Forte 6: Si fa ingannare da una strana traiettoria in occasione del gol del 2-1. Nel corso della partita respinge un paio di conclusioni dalla distanza.
Mancini s.v.
Benassai 6,5: Da brividi un liscio all’ultimo minuto che poteva costare il pareggio al Campobasso. Nel complesso una partita attenta e di sostanza.
Celesia 6,5: Cura con attenzione le marcature sui pericolosi attaccanti della Vis Pesaro.
Morelli 6,5: Partita diligente. Si disimpegna bene sulla fascia destra costretto dalla squadra ospite a curare più la fase difensiva. Nella ripresa un suo cross pericoloso non trova compagni in area di rigore.
Pellitteri 6,5: Più in ombra rispetto alle precedenti due gare, ma tanta sostanza in mezzo al campo.
D’Angelo 6: Ci ripetiamo nel dire che soffre la posizione di centrocampista centrale nel centrocampo a 4. Con l’ingresso di Baldassin ed il Campobasso schierato con il 3-5-2, passa al ruolo di mezz’ala e si rende pericoloso calciando un paio di volte verso la porta avversaria.
Haveri 6: Spinge poco, attento in copertura.
Forte 6,5: Tanto movimento in attacco. Si fionda sulla ribattuta del portiere, guadagnandosi il calcio di rigore che Di Nardo trasforma. Speriamo che anche per lui il gol arrivi presto.
Di Nardo 9: Una furia. Regge l’attacco rossoblu tenendo in apprensione costantemente il reparto difensivo della Vis.

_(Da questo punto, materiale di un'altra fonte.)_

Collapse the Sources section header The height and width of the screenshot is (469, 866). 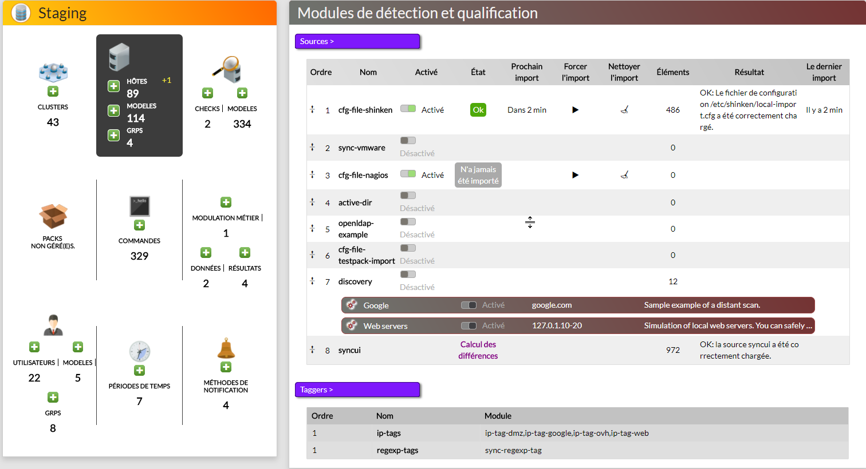point(357,41)
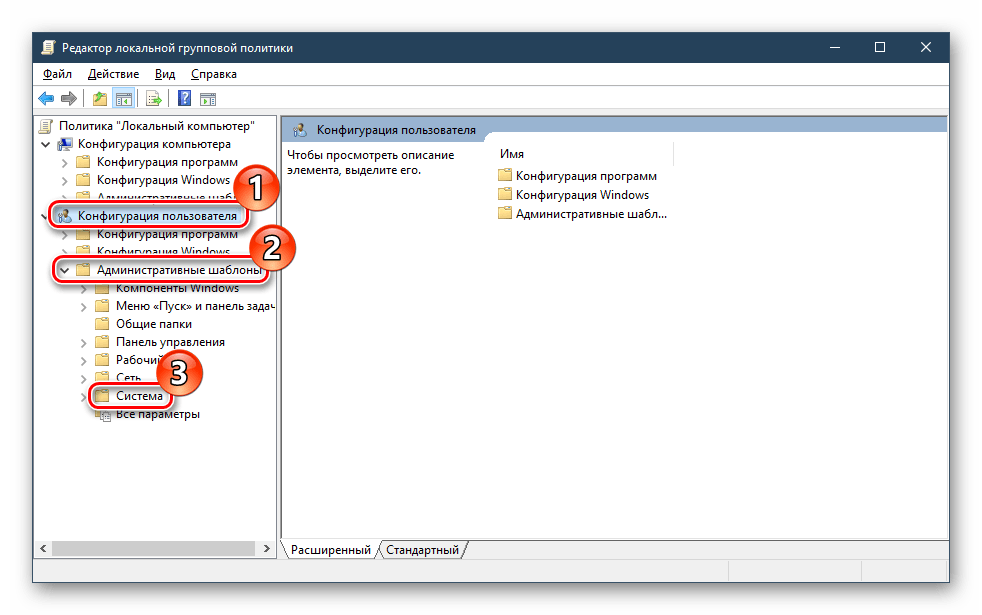Switch to the 'Расширенный' tab
The height and width of the screenshot is (615, 982).
(330, 550)
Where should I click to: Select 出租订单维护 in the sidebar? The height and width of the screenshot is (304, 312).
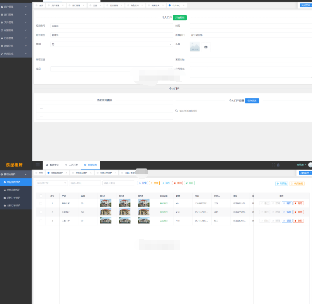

Insuperabile sul gioco aereo e di sponda, sfrutta le occasioni a lui più congeniali ed in progressione è praticamente incontenibile. Due gol più l’assist a Di Stefano a coronamento di una grande partita.
Di Stefano 7: Da una sua sgasata in mezzo sl campo nasce l’azione che porta al rigore per il Campobasso. Un altro gol decisivo.
Bosisio 7: Una roccia. Respinge tutto ciò che gli capita a tiro.
Calabrese 6,5: Si fa trovare pronto in una fase del match dove la Vis attacca costantemente sul suo lato.
Baldassin 6,5: Si vede poco in fase di attacco, cerca di schermare il centrocampo nel momento in cui gli avversari provano il tutto per tutto.
Lombari 6,5: Tanta pressione sugli avversari nel tentativo di tenere alta la propria squadra. Guadagna qualche preziosa punizione che permette di far respirare il Campobasso nel concitato finale.
Braglia 7: Il Campobasso soffre il pressing e la spregiudicatezza della Vis soprattutto nei primi 20 minuti, tuttavia la squadra riesce a sfruttare benissimo gli spazi in profondità che gli avversari concedono. Il gol su rigore porta maggiore sicurezza ai rossoblù che più tardi raddoppiano e controllano senza grossi problemi la partita. Negli ultimi 20 minuti il disperato forcing della Vis costringe i padroni di casa a difendere con qualche affanno il vantaggio. Contava vincere e portare a casa i 3 punti, quindi bene così!